We want the designs to test what the wood is capable of,

— David Moses

Moses Structural Engineers Inc.

 

While students were required to use engineering and architectural software in past years, in 2020 students “are taking the project model to more detailed level in a virtual world,” he adds.

“It’s not just CAD, but it’s how to interact with each other, and sketch on each other’s screens, and chat, share images/ideas to inspire each other and move the design along.

“Virtual TimberFever has all of those elements and is at the leading edge of this transformation in design practice,” Moses points out.

The design submissions will be done in “a virtual Gould Street setup” — the street on the downtown Ryerson campus where past events have taken place — and viewed on the TimberFever website.

Students in teams will collaborate through Zoom on the design model.

Mentors will be from Ryerson, Carpenters’ Local 27, B+H Architects, Moriyama & Teshima Architects, Partisans, George Brown College, EllisDon, Moses Structural Engineers, DTAH and U.S. universities.

“We want the designs to test what the wood is capable of. We don’t have limitations this year of wood craftsmanship, we have just wood design,” explains Moses.

He adds the online event allows projects to be “much larger” than previous years because there are no physical constraints. Still, judges will “be looking for efficient use of materials and constructability.”

First, second and third-place teams will be given cash prizes. There will also be an award for the “community favourite,” says Cleland.

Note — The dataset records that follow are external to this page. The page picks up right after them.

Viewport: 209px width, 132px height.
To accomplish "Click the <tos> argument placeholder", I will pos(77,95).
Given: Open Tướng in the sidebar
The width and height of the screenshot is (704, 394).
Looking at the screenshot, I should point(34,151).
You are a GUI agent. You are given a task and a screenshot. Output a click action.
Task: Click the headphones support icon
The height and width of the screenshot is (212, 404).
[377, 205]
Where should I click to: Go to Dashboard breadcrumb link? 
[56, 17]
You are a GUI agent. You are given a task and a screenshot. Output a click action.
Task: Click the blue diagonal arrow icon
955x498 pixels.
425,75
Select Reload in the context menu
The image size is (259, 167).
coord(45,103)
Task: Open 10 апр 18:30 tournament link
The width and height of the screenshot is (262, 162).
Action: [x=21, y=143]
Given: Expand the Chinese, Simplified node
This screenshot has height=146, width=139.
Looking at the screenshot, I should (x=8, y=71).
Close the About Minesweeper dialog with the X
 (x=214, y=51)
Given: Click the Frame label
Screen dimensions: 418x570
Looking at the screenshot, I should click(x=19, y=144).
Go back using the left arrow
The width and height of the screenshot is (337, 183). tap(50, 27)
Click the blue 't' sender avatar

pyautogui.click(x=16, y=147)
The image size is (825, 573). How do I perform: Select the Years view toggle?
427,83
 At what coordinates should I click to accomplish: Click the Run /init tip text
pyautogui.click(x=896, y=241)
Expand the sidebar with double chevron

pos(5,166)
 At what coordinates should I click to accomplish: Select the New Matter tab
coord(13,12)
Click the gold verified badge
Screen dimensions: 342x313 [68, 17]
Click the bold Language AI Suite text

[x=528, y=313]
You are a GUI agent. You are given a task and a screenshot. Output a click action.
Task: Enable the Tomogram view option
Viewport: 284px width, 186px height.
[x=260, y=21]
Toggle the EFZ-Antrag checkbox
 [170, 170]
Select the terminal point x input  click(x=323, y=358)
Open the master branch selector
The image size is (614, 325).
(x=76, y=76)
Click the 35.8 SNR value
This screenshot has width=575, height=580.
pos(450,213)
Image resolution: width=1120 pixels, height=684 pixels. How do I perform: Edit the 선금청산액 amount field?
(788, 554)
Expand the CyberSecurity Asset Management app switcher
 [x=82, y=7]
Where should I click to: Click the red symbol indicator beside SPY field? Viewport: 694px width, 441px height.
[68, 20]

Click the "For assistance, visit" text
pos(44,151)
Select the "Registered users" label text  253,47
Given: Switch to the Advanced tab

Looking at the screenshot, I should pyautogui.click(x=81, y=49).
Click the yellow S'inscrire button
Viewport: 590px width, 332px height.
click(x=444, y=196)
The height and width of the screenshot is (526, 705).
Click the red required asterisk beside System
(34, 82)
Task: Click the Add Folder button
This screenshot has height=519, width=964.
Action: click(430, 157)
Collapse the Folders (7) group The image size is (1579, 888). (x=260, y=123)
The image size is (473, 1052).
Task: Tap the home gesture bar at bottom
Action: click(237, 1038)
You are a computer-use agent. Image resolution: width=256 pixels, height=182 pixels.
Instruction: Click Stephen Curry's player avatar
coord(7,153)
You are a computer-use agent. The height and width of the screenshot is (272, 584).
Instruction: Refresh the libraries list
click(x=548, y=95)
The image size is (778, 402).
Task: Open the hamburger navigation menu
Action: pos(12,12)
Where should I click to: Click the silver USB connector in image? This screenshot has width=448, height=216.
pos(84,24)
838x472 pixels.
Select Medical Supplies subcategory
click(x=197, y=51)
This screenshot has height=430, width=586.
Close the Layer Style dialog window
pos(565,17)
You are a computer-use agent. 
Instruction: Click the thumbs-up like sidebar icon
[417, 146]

He describes the virtual experience as closer to the “real world” setting where engineers and architects use programs like Rhino (Rhinoceros3D for architectural design) and RSTAB for calculations.

But building virtually is not a replacement for the “personal interaction” of the physical event, cites Moses.

“We need to work hard on student engagement and the psychological differences of working remotely while participating in an intense competition.”

He says in a virtual environment it is “twice as hard to communicate,” so helping the teams iron out issues so they can to learn to help themselves is a priority.

This is the first year that U.S. universities will be participating in TimberFever, made possible by the online format.

While this year’s theme won’t be announced until Sept. 24, the event will be focussed on issues prevalent in current times, Moses says.

This is Cleland’s third year with TimberFever.

In 2018 the 21-year-old was a contestant and the following year he was on the executive team organizing the event.

“Just being able to see other people put things together…manufacturing them from scratch has taught me a lot, especially when I competed,” he says.

The architectural chair says he is not sure how future years will shape after this year’s virtual format but he believes 2020 could offer a future of “a hybrid physical/virtual event mixing the best of both worlds.”

Cleland was raised in a 150-year-old farmhouse “that my parents were constantly renovating.”  Watching them build an addition from the ground up “was really informing, really cool and probably made me decide to be an architect.”